19 Temmuz’da Rojava Kurdistan’ında yürütülen devrimci halk savaşı bugünde aynı ruhla devam etmelidir. Bugün eğer kurumlarımızı istendiği gibi örgütlemezsek, devrimin kazanımlarını ele geçirmek için bekleyenler vardır. Türk devleti, ve daha başka devlet ve rejimler bekliyorlar ki devrimin kazanımlarını yok etsinler. Devrim yaptıklarını iddia eden diğer tarafları denetimlerine aldıklarını gibi burayı da denetimlerine almak istiyorlar ve isteyeceklerdir. Bunun içinde güçlü bir örgütlenmeye, öz savunma örgütlenmesi gerekiyor. Kuzey ve Doğu Suriye halkı devrimci bir halktır, bu halk kendilerini daha güçlü örgütlemelidirler. Çünkü kazanımlarımızı, uluslararasında daha tem olarak kesinleştirmemiş garanti altına almamışız. Rojava’da yaşayan halkımız öz savunma örgütlenmesi güçlendirmeli ve öz savunma örgütlülüğü içinde yer almalıdır. Devrimimiz üzerindeki tehlikeyi kaldırana ve statü kazanmanın yolunu açmalıyız. Öyle olmalıdır ki öz savunma siyasetin, ekonominin, onurlu bir yaşamın önünü açmalıdır.” dedi.

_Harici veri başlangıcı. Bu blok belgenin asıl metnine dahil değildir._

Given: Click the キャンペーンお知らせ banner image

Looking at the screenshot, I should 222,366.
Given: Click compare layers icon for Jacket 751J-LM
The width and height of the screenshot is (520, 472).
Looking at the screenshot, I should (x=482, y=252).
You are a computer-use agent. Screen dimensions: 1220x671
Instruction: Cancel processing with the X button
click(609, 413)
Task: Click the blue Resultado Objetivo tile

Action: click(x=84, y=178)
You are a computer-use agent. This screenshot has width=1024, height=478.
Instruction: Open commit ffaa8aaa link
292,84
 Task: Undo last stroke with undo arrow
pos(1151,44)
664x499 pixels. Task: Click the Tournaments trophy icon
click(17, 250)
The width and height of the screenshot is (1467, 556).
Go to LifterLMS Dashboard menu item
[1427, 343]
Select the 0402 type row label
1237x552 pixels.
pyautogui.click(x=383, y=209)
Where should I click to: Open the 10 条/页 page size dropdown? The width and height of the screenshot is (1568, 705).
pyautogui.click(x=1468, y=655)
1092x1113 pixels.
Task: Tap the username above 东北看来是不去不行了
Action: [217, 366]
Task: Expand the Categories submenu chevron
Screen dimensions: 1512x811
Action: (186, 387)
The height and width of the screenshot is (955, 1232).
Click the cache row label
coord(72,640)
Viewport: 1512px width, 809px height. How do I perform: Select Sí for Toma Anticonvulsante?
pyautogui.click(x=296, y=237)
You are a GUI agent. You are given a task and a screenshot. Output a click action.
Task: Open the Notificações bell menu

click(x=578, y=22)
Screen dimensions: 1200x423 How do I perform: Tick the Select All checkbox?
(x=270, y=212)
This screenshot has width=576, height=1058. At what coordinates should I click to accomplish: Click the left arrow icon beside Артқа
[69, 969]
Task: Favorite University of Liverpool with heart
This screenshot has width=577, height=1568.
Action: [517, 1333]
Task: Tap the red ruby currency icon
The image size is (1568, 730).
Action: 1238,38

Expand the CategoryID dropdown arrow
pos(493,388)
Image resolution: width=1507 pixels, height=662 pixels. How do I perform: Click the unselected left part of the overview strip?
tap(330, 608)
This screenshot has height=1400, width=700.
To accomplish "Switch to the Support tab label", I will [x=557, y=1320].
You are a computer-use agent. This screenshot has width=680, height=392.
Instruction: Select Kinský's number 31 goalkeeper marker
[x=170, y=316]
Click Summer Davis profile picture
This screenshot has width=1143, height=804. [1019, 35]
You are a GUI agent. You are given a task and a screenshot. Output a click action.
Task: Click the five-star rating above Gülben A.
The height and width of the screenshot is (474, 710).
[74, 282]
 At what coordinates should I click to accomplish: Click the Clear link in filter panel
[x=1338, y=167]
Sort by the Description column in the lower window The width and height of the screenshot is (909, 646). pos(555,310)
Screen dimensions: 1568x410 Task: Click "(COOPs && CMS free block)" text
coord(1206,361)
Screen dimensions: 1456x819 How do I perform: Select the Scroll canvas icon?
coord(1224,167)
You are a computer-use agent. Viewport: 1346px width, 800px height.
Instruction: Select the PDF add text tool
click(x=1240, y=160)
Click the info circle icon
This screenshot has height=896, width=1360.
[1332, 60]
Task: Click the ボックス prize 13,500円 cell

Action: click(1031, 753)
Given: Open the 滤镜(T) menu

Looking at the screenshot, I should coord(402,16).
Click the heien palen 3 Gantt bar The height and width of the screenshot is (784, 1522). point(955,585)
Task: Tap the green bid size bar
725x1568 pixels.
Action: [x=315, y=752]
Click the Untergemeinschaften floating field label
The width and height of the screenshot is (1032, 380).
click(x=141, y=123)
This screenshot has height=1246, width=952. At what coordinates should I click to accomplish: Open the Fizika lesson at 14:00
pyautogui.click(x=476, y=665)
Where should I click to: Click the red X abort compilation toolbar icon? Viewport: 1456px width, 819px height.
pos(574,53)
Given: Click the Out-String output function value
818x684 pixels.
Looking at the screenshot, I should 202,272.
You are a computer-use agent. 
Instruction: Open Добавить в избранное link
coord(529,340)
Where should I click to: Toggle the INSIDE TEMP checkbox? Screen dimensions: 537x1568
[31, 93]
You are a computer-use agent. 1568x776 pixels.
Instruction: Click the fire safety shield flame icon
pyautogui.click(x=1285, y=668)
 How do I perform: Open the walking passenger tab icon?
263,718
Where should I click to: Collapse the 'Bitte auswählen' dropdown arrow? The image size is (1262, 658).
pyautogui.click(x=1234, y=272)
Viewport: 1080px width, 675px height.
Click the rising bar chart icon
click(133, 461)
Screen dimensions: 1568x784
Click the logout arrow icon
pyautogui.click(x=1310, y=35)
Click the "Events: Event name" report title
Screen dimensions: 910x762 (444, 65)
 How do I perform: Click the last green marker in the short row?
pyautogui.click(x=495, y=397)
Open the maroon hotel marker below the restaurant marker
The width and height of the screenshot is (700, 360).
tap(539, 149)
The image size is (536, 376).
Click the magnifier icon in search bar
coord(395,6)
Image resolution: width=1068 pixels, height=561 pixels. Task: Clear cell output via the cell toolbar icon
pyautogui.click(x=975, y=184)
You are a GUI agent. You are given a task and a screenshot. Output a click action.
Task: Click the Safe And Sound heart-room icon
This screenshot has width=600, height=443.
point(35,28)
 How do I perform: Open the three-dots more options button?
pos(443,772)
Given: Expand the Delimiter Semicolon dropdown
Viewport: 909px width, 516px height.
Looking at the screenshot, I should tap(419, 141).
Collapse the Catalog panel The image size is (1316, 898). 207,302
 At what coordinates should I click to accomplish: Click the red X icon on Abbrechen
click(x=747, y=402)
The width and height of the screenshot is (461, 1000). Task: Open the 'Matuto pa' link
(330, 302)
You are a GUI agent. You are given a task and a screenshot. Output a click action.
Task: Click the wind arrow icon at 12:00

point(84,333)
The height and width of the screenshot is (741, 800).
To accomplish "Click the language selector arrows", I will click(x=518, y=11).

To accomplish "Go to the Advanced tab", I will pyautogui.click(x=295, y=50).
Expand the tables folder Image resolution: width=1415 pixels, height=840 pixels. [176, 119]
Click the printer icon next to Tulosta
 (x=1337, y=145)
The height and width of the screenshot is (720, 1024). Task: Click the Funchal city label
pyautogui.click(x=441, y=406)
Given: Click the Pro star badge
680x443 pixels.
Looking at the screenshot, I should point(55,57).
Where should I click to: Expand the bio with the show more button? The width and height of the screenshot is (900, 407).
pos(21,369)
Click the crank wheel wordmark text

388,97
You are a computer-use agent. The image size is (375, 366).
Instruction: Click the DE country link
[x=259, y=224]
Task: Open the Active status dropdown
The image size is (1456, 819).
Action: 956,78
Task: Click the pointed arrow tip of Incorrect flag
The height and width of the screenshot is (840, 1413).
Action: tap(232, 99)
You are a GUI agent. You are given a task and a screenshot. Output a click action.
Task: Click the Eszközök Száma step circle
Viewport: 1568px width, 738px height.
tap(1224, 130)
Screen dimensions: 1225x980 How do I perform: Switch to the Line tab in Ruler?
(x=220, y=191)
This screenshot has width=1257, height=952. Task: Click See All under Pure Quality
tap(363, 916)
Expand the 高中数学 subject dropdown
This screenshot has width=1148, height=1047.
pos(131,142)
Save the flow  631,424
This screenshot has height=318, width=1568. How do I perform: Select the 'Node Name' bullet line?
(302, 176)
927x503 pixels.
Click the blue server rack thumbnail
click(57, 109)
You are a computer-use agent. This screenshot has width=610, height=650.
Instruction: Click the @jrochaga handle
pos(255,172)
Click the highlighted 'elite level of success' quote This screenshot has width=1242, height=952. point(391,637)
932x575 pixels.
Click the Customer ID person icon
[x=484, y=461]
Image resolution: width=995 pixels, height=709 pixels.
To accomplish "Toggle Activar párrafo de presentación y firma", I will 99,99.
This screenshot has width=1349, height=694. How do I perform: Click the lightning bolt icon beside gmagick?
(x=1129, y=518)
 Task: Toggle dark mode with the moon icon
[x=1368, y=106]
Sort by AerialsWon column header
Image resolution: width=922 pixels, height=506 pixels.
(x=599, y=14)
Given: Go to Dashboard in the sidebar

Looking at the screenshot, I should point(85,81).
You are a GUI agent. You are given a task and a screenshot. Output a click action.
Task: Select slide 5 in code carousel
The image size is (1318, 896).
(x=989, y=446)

VERDİĞİMİZ ŞEHİT VE BEDELLERİ ÖRGÜTLÜLÜK İLE KORUMALIYIZ
Konuşmasını tüm devrim şehitleri ve yurtsever Kurdistan halkına 19 Temmuz Devrimini kutlayarak bitiren YPG Sözcüsü Nûrî Mahmud konuşmasını şu sözlerle sonlandırdı: “Son yıllarda verdiğimiz onlarca şehidi ve bedeli, örgütlenme ile her saldırıya karşı korumalıyız. 19 Temmuz Devrimi El-Kaide’yi yendi, Müslüman Kardeşleri yendi, DAİŞ’i yendi, işgalciliği yok edecek bir duruma getirdi. Bunun için devrimi korumak adına örgütlülüğümüzü güçlendirmeliyiz.
19 Temmuz Devrimi Yıldönümünde, devrim şehitlerini anıyor, yaralılarımıza başarılar diliyor, halkımıza daha güçlü bir örgütlenme için başarılar diliyoruz.”